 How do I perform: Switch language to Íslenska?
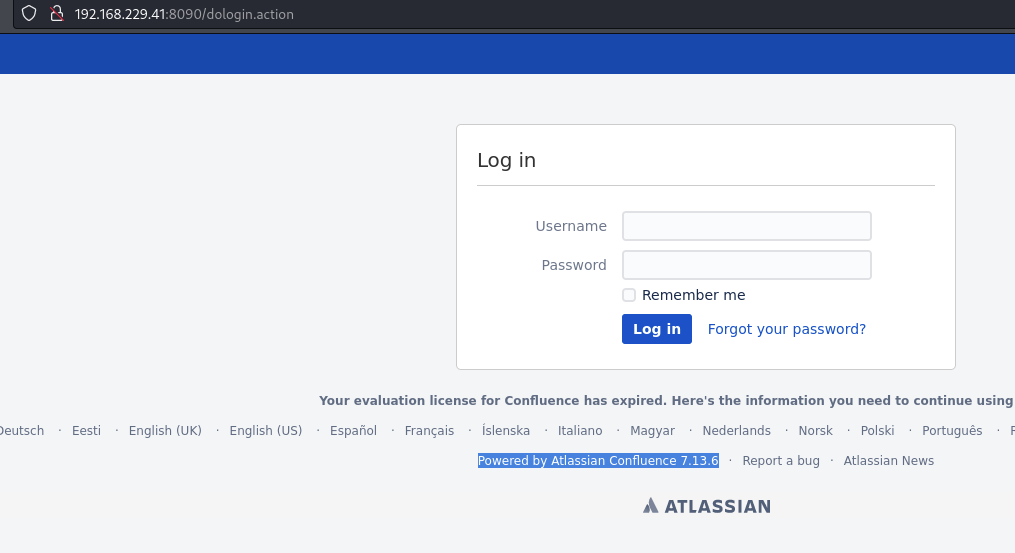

* * *

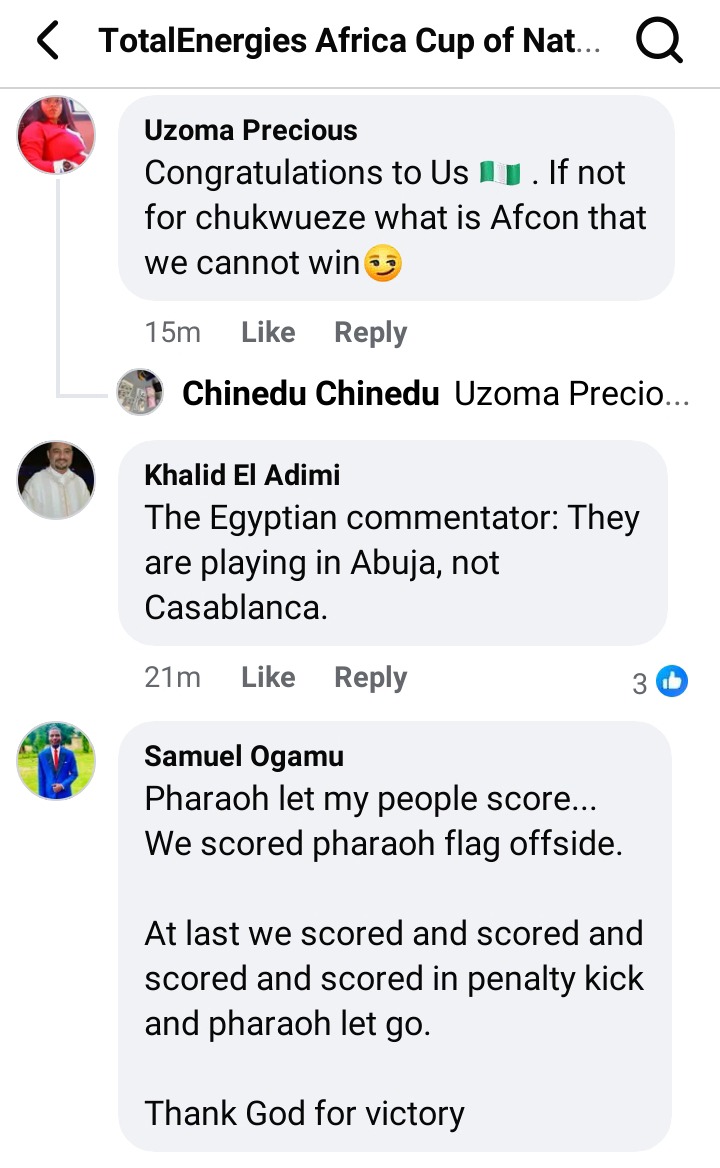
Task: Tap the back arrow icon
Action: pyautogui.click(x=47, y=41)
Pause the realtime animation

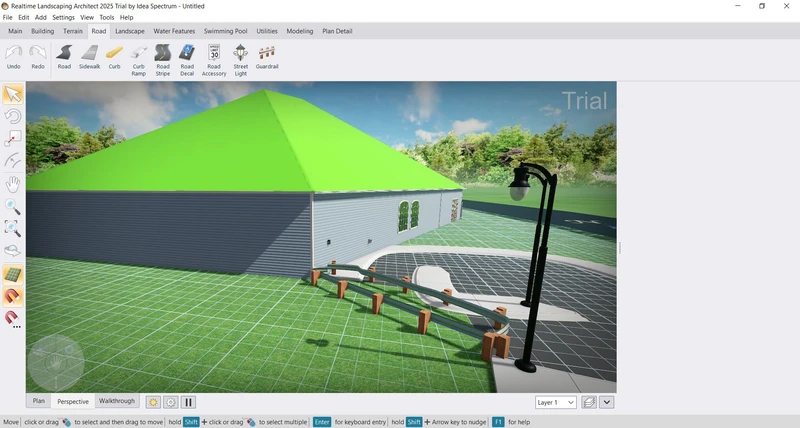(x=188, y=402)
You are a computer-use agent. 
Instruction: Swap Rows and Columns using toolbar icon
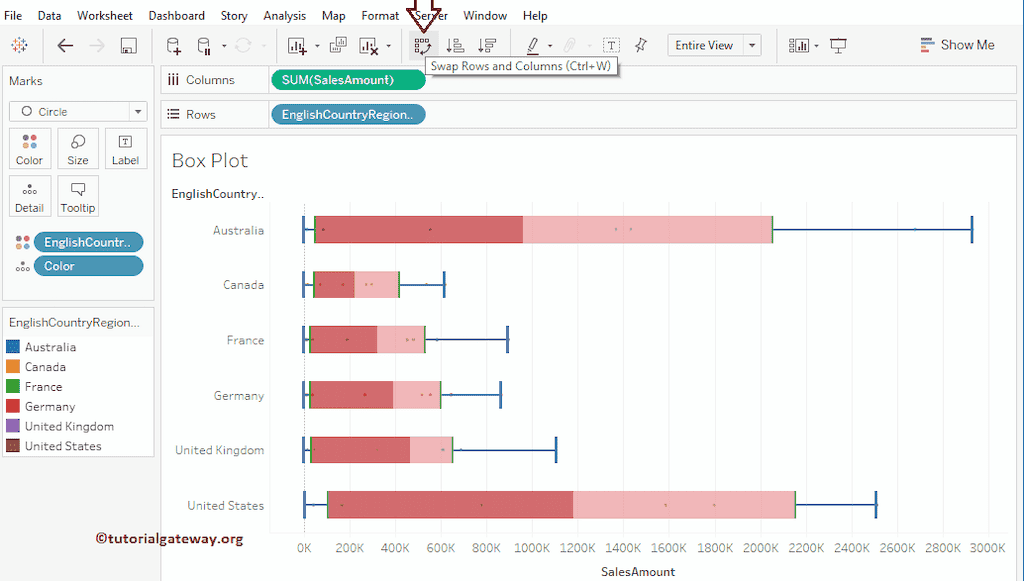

[What you are asked to do] Look above for the line that contains "You are a computer-use agent.". Starting there, transcribe every line exactly until you have copied the line that contains "Instruction: Swap Rows".

[Task solution]
You are a computer-use agent. 
Instruction: Swap Rows and Columns using toolbar icon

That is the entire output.